Africa’s open skies ambition attracts international interest

By , February 13, 2020

John Otini

Foreign airlines are banking on share purchases of struggling African players to enter the continent’s growing aviation space ahead of the Single African Air Transport Market (SAATM).

Qatar Airlines’ pitch for 49 per cent stake in RwandAir and Virgin Atlantic’s desire to compete with Ethiopia Airlines for 25 per cent of South African Airlines, shows rising interest in the continent’s aviation market.

Africa’s aviation market was the fastest growing last year delivering four per cent growth as difficult times and competition saw depressed performance in developed markets.

“For Qatar to compete with Ethiopian Airlines, they needed the stake in RwandAir,” said Abdulkhani Ibrahim, founder of Shujaa Aviation Consultants.

One of the biggest issues with African airspace is the cost of tickets.  “It is more expensive to travel to Somalia than to transit to Dubai from Nairobi,” he says.

Competition within Africa’s aviation industry continues to stiffen as different countries make efforts to increase their capacities and improve performance.

New planes

As part of its fleet improvement programme, Air Tanzania purchased six planes including the Boeing 787-8 Dreamliner and will add at least two more Bombardier Dash-8 Q400 planes.

“This will give them a comparative advantage by the time they are signing the SAATM agreement,” said Githae Mwaniki, a senior aviation consultant at Aviation Information Consultants.

Rwanda, having signed to commit to SAATM, has been actively looking for investors to build its capacity with regards to airport and technical resources.

Qatar Airways currently flies to more than 160 destinations worldwide, with more than 20 cities in Africa including Nairobi and Mombasa.

In 2019, Qatar Airways acquired 25 new aircraft and launched nine new destinations. They expanded into five main cities in Africa mainly Somalia, Ghana, Botswana and Angola.

With Qatar Airway’s vast reach, technical resources and experience, RwandAir’s acquisition by the award-winning gulf carrier will expand its capacities and increase its competitive advantage in the African aviation market against African giants such as EgyptAir and Ethiopian Airlines.

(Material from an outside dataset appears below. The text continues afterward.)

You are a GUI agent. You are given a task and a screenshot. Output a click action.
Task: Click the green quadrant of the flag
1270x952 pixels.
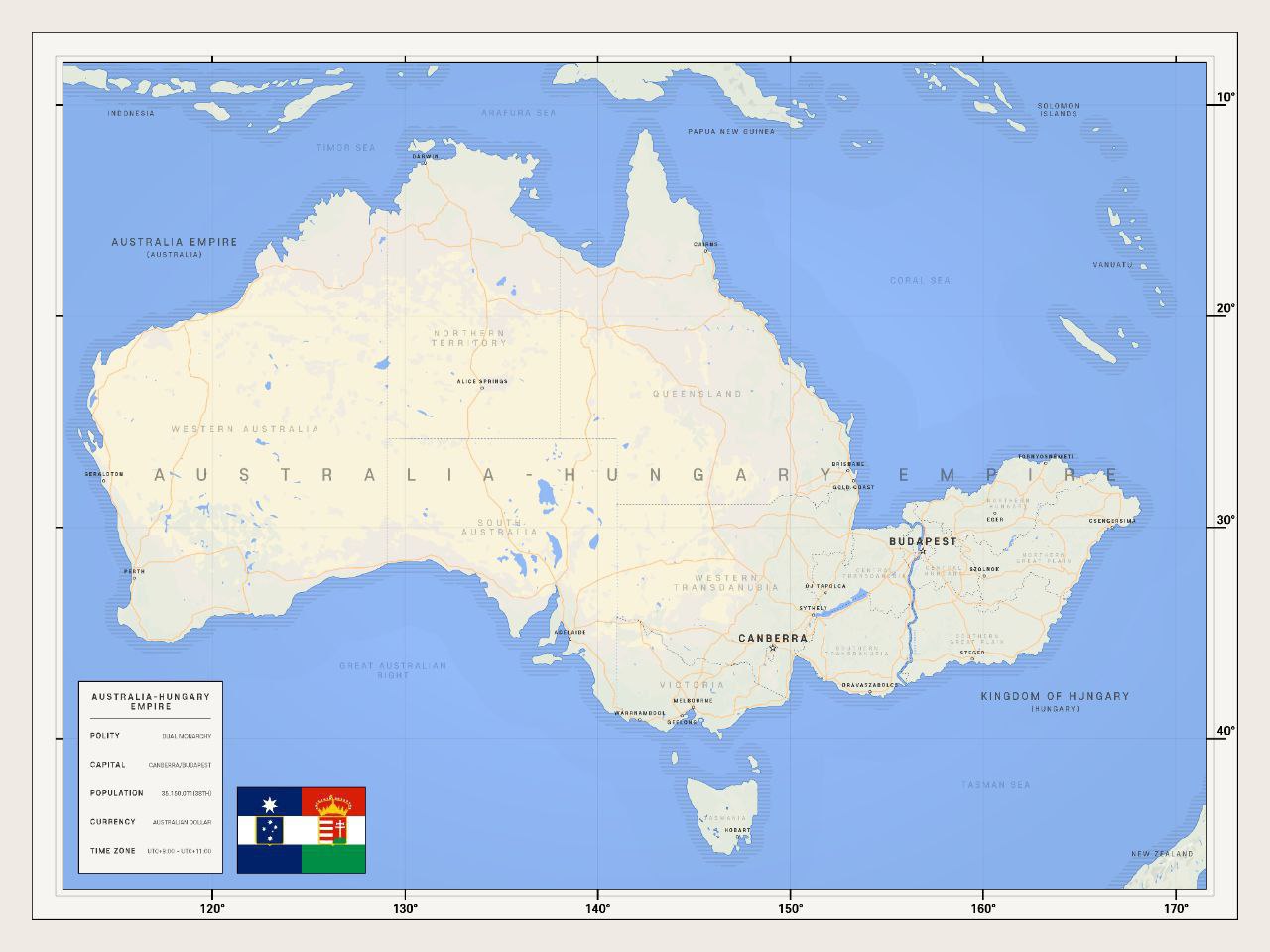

The launch of the SAATM in early 2018 seems to be spurring a range of activities within Africa’s aviation market with 2019 marking the beginning of active development as more African airlines increased the routes and destinations they covered as well as their capacities.

Reroutes

SAATM essentially provides for open skies within Africa, granting rights to African airlines to move within the continent from any point.

Currently, what happens for instance is, a flight from Nairobi to Johannesburg using Ethiopian Airlines, requires them to pass through Addis Ababa, thereby wasting resources and time.

SAATM would allow Ethiopian airlines to fly directly from Nairobi to Johannesburg, directly competing with the current rights holder Kenya Airways (KQ).

KQ is ranked second in terms of direct flights to African cities after Ethiopian Airlines putting it the middle of the market share battle.

In the last year, the Rwanda airline expanded its network in the African region flying to Kilimanjaro, Nairobi, Mombasa, Mogadishu, Juba, Bujumbura and Dar es Salaam. It also purchased two new 76-seater bombardier CRJ900 and two Airbus A330-800 Neos.

Reports by Routes online, an aviation network forum, show that Ethiopian Airlines introduced 18 new aircraft and six new international destinations to Asmara, Istanbul, Jakarta, Manchester, Mogadishu and Moscow in the 12 months to the end of May 2019.

RwandAir also sold a 60 per cent stake of Bugesera Airport to Qatar Airways. The airport is set to be the biggest in Rwanda on completion. Its estimated to cost $1.3 billion (Sh130.9 billion) up from $825 million (Sh83.1 billion).

SAATM aims to bring about full liberalisation of intra-African air transport services in terms of market access and enhance connectivity across the continent.

Full implementation of SAATM will facilitate competition in Africa’s aviation market, explaining the increased activity as different state carriers innovate to improve their comparative advantage in the market.